The only thing that has ever kept insurance companies in line were the various consumer-oriented state laws that applied to contract law in general (and to insurance policies derivatively).  I'm not talking here about state laws that regulate the business of insurance in particular. (Those laws are not pre-empted by ERISA).   I'm talking about general common-law principals, such as "breach of contract" and "breach of the implied covenant of good faith and fair dealing" (i.e. "bad faith").  Before ERISA, if an insurance company denied a legitimate claim in "bad faith", it could be held liable in a state court for punitive damages that might far exceed the amount of the claim.  Today, those kinds of consumer laws are pre-empted by the federal ERISA statute, giving insurance companies a virtual licensed to steal. This also creates a classic "conflict of interest". 

The problem we face with ERISA is the same problem we face with any bad law that has been on the books for a while (and ERISA is now in its fifth decade of existence), which is that society erects a whole series of financial interrelationships, expectations, and dependencies, based upon the bad law.  For example, many might argue that the Social Security statute is a bad law, because there is no Social Security "trust fund". There is merely a system of transfer payments that will likely be broke by the time many of us retire.  I'm certain that 90% of today’s young working adults would opt out of the Social Security system if they were given the choice. And it's for that very reason that they will likely never be given that choice. They are forced to be locked into the system to prevent its immediate collapse.   It's a bad law that we're all stuck with. 

At least with Social Security, we victimize ourselves.  Under ERISA, we are all victimized by insurance companies.   ERISA and the case law interpreting it is an enigma – a series of odd paradoxes, which drives anyone seeking to understand it to distraction.  For example, ERISA was enacted to protect employee benefits, but the result of ERISA has been to strip employees of benefit protections.  The U.S. Supreme Court held in Firestone v.
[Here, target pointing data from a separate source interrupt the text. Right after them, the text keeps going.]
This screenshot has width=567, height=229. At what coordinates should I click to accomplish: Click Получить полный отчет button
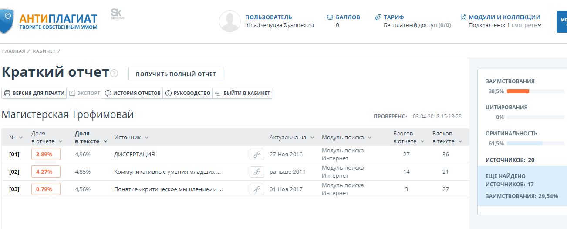[176, 74]
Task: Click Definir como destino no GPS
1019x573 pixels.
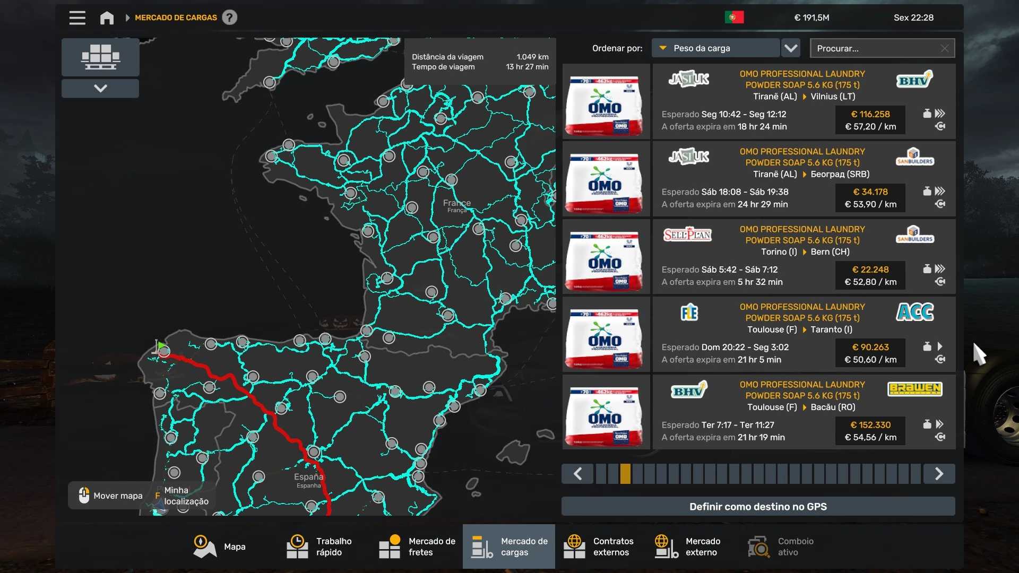Action: (x=758, y=507)
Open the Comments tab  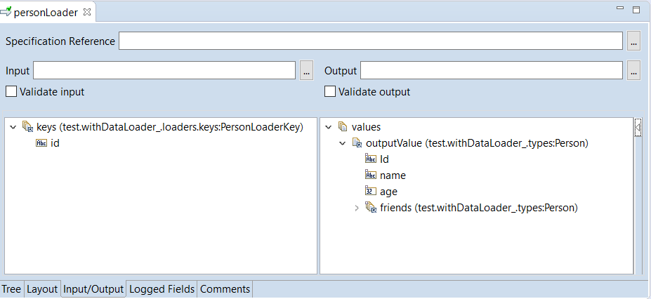225,289
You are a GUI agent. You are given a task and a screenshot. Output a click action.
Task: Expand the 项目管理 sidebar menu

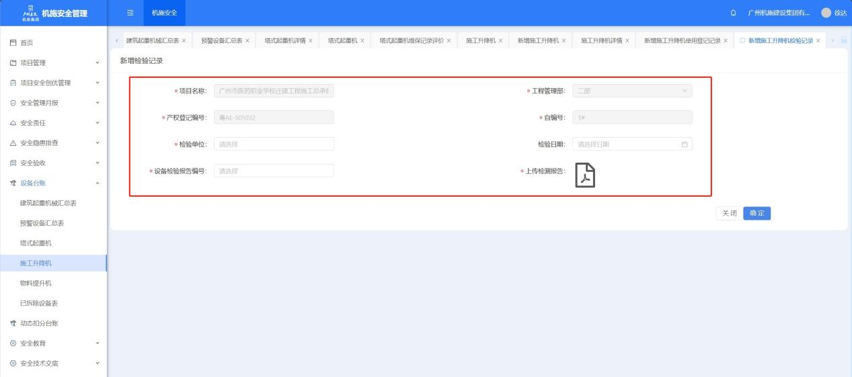pos(53,63)
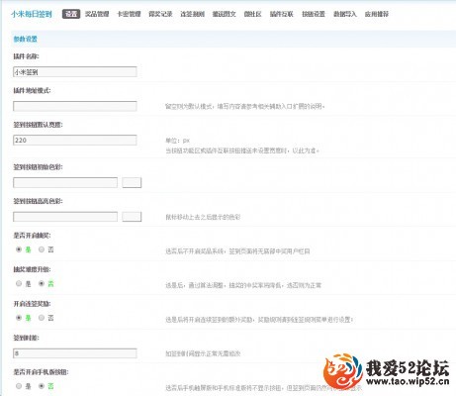Select 是 for 是否开启手机版按钮
The width and height of the screenshot is (456, 396).
(x=19, y=386)
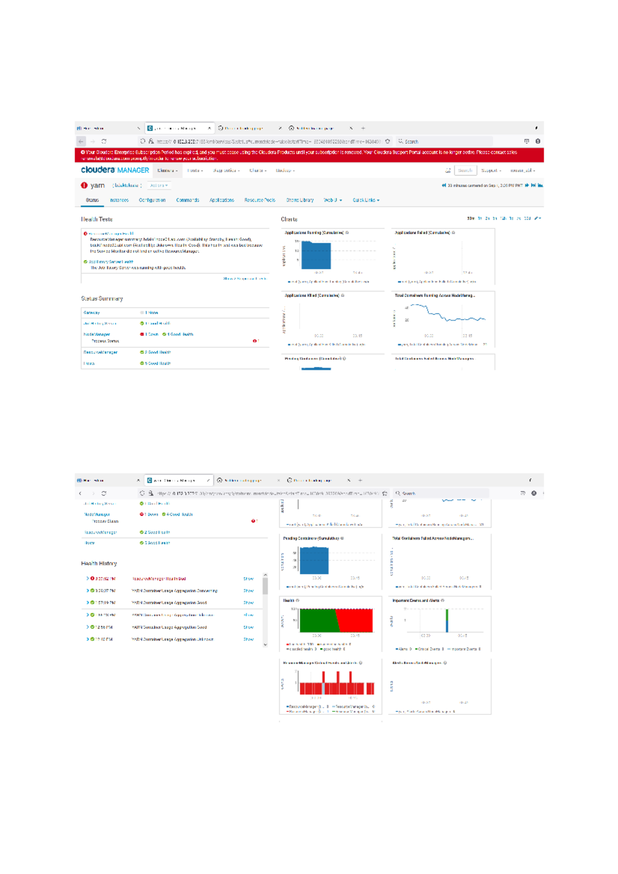Open the NodeManager link in upper Status Summary

[97, 335]
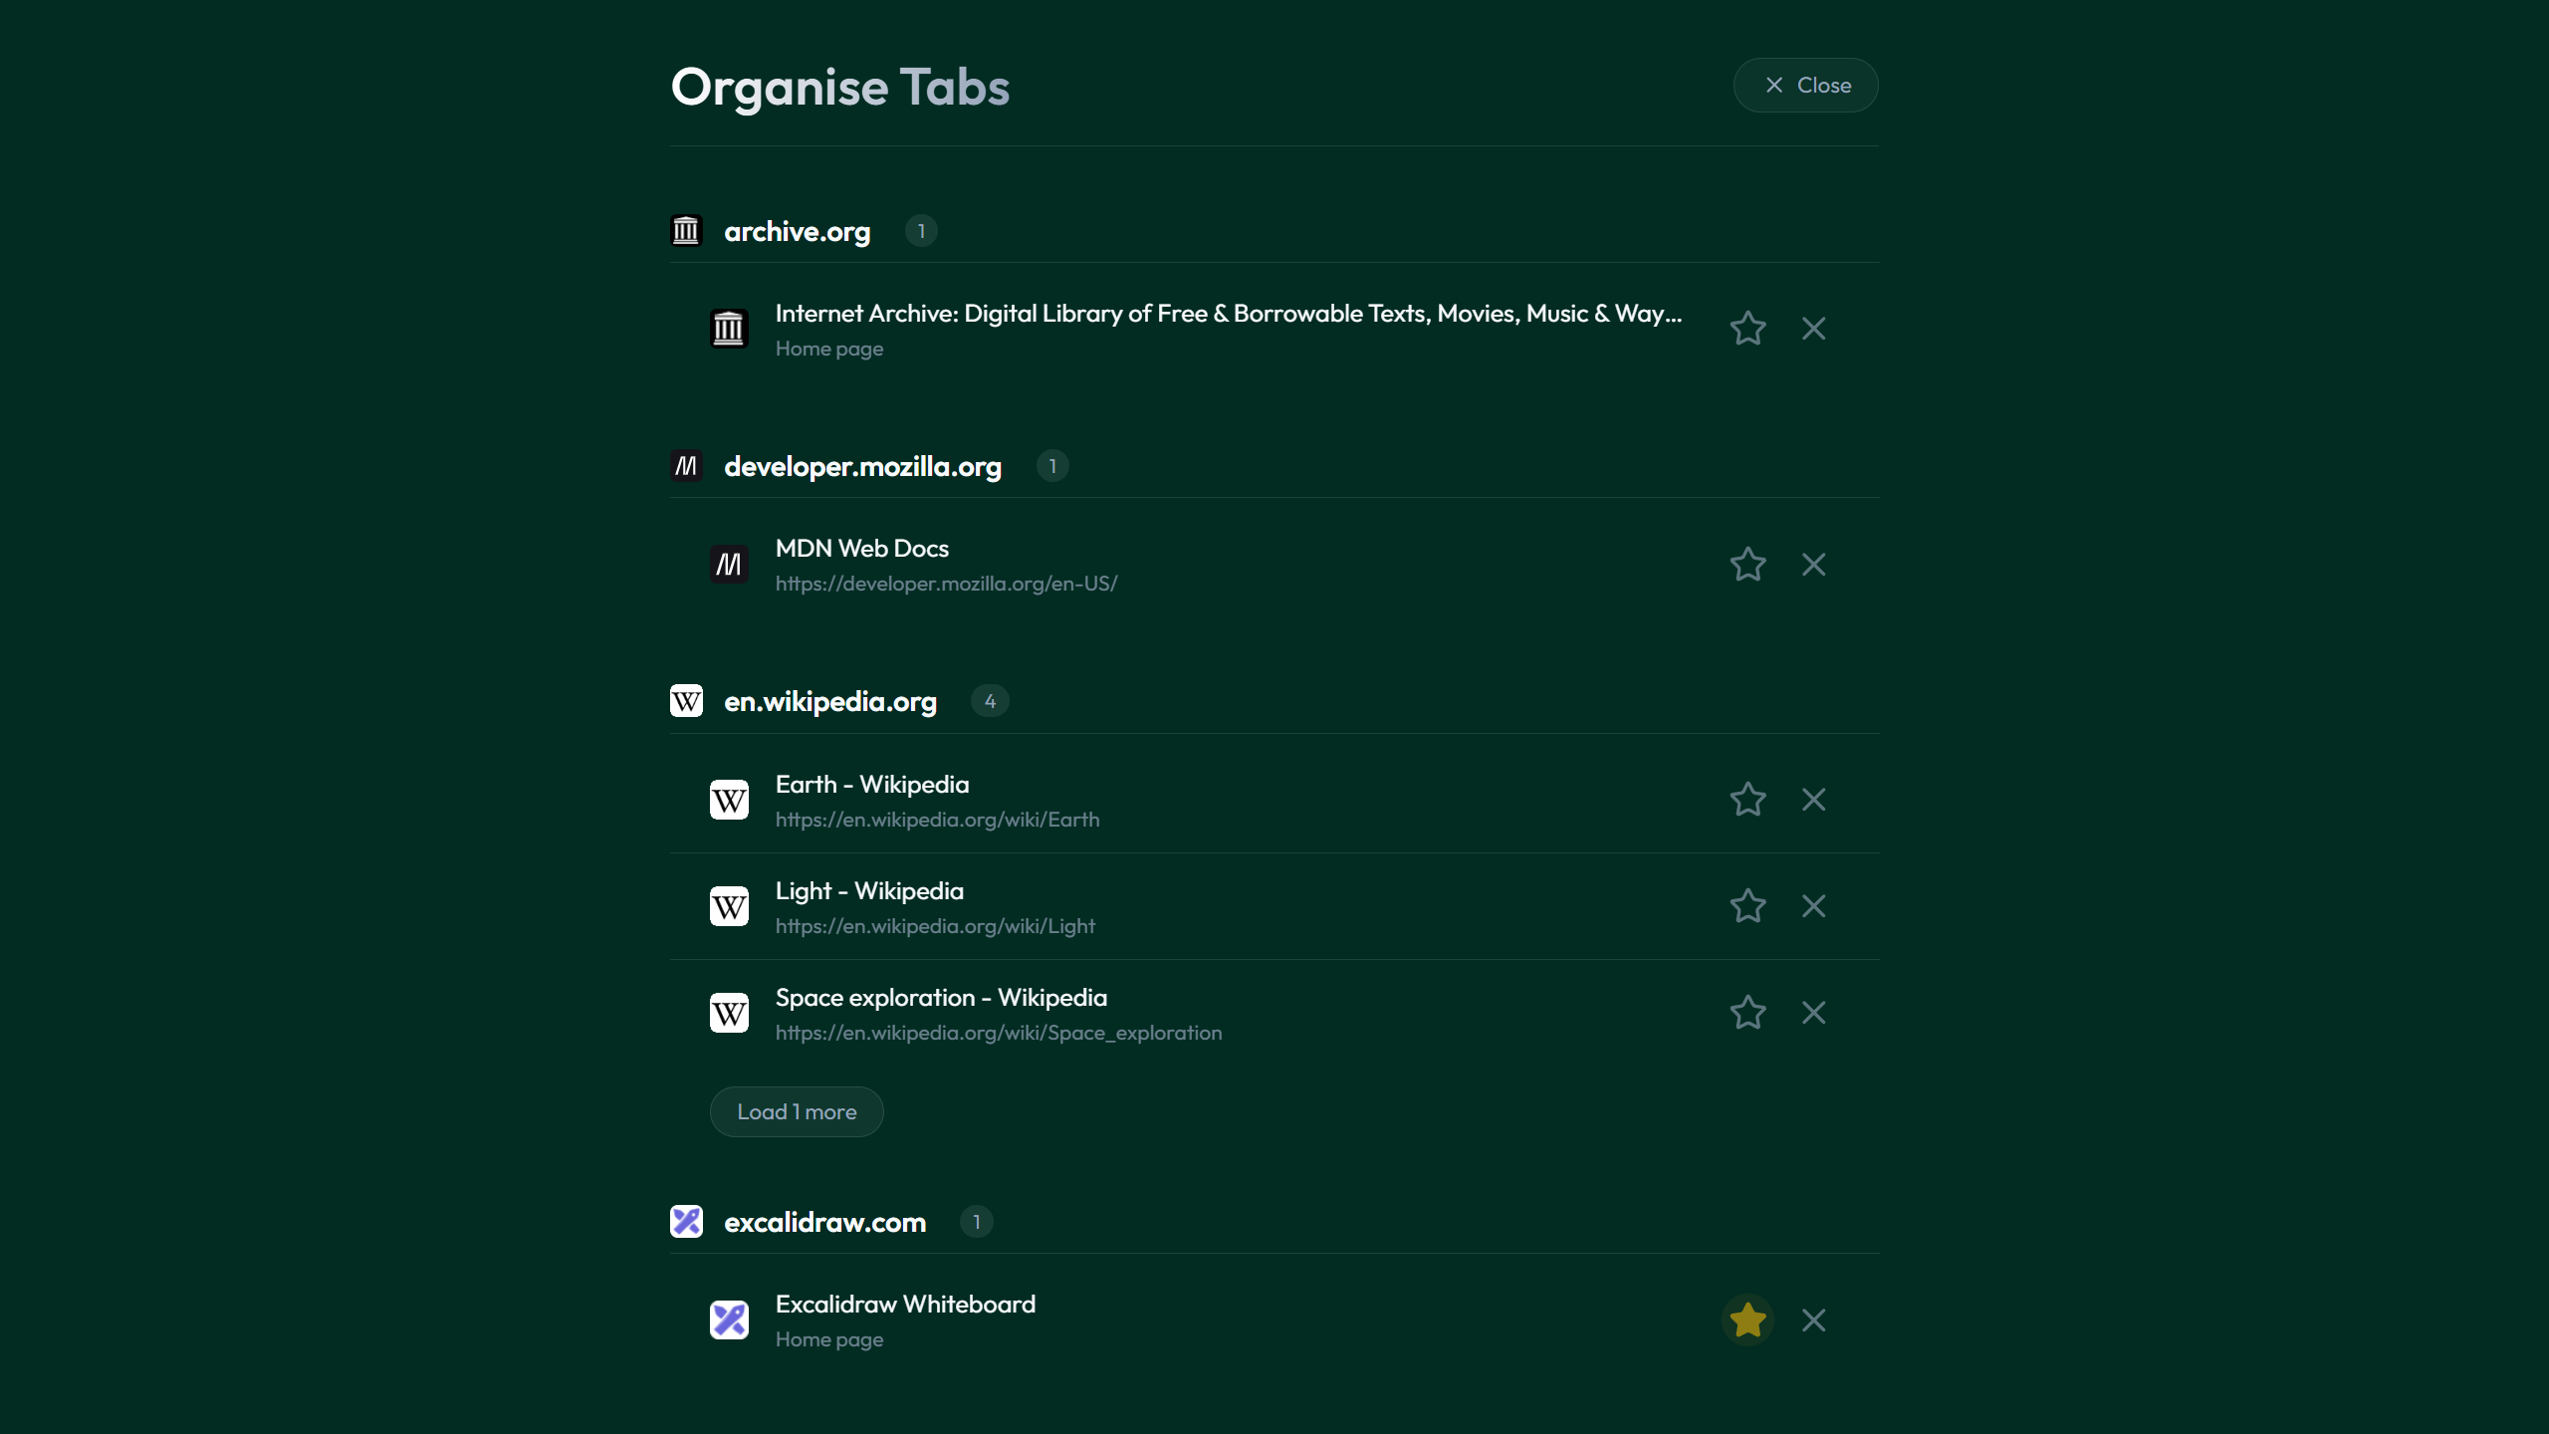Unfavorite the Excalidraw Whiteboard tab

(x=1746, y=1318)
Bruch, that the intent of Congress was that benefit claims under ERISA are to be reviewed by the Courts, under a de novo standard of review, but the effect of the Firestone opinion has been to impose deferential review on the widest scale imaginable.

ERISA provides for an award of attorney fees to a prevailing claimant, but it's difficult for a claimant to prevail, unless represented by a knowledgeable attorney, during the administrative appeals process; and ERISA provides for no award of fees for attorney fees incurred during that administrative appeals process. This discourages claimants from hiring counsel during the most critical early stages of claim review, when the "administrative record" is being assembled.

Under ERISA, insurance policies are still issued just the way they used to be, as if they were promises, subject to traditional contract law, but under ERISA, if that policy is sued upon, the Courts usually apply principles of trust law, which allows those policies to be interpreted and applied by the insurance companies who write them.  So classic contract law principles go out the door, but ironically, so do classic trust law principles.  What we’re left with is a complex, convoluted, body of case law that requires the expertise of a knowledgeable, experienced ERISA lawyer to even begin to deal with it effectively.